# Non-Maximum Suppression — Computer Vision

Source: https://www.skillbyai.com/en/computer-vision/d-nms

> One box per object.

## Keep the best, drop overlapping duplicates

Detectors usually produce several overlapping boxes for the same object. **Non-maximum suppression (NMS)** sorts boxes by score, keeps the highest, removes others that overlap it above an IoU threshold, and repeats. A low threshold removes more boxes (risking merging nearby objects); a high threshold keeps more (risking duplicates). NMS is applied per class. Some newer detectors are trained to avoid duplicates and need little or no NMS.

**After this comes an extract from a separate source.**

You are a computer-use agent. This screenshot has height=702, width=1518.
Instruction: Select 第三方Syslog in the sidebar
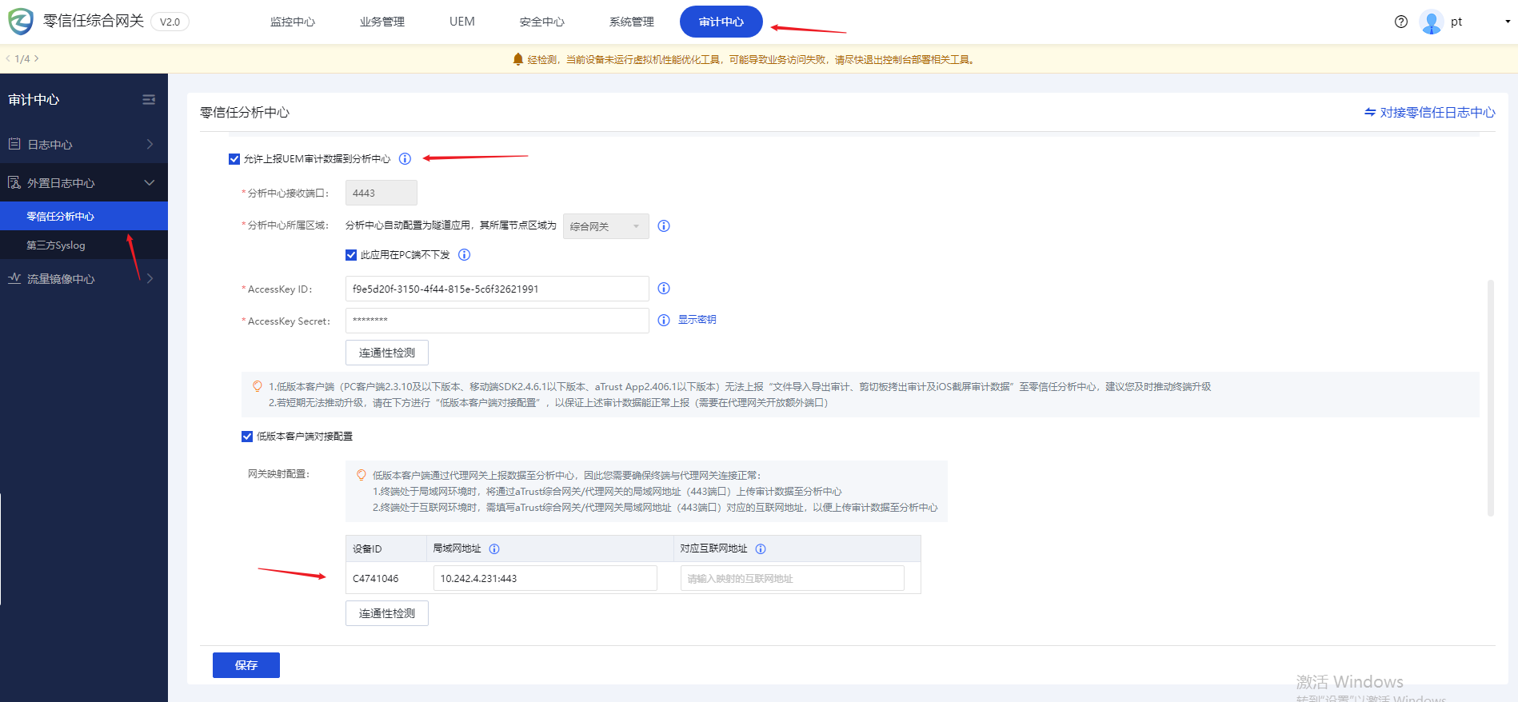pos(56,245)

## NMS on five boxes covering two objects, run

I ran this on CPU with Python 3, OpenCV 5.0.0, scikit-image 0.26.0, PyTorch 2.14.1 and torchvision 0.29.1, using scikit-image's bundled sample photos and torchvision's published pretrained weights. Three boxes cover the first object and two cover the second. torchvision's NMS at IoU threshold 0.5 keeps box 0 (score 0.92) and box 3 (score 0.81), one per object.

```python
import torch
from torchvision.ops import nms
boxes = torch.tensor([[50, 50, 150, 150], [55, 52, 152, 148], [60, 58, 158, 160],   # three boxes on object 1
                      [300, 80, 380, 200], [305, 85, 382, 198]], dtype=torch.float)  # two on object 2
scores = torch.tensor([0.92, 0.88, 0.75, 0.81, 0.79])
keep = nms(boxes, scores, iou_threshold=0.5)
print("kept box indices:", keep.tolist())
print("kept scores:", scores[keep].tolist())
```

Output:

```
kept box indices: [0, 3]
kept scores: [0.9200000166893005, 0.8100000023841858]
```

## Tune the threshold for crowded scenes

In dense scenes (crowds, shelves) a higher NMS threshold avoids merging neighbouring objects.

**Quiz:** What does NMS remove?

- [x] Lower-scoring boxes that heavily overlap a higher-scoring box
- [ ] All boxes below 0.99
- [ ] Every other box
- [ ] Ground-truth labels

*Answer:* Lower-scoring boxes that heavily overlap a higher-scoring box. It removes duplicates of the same object.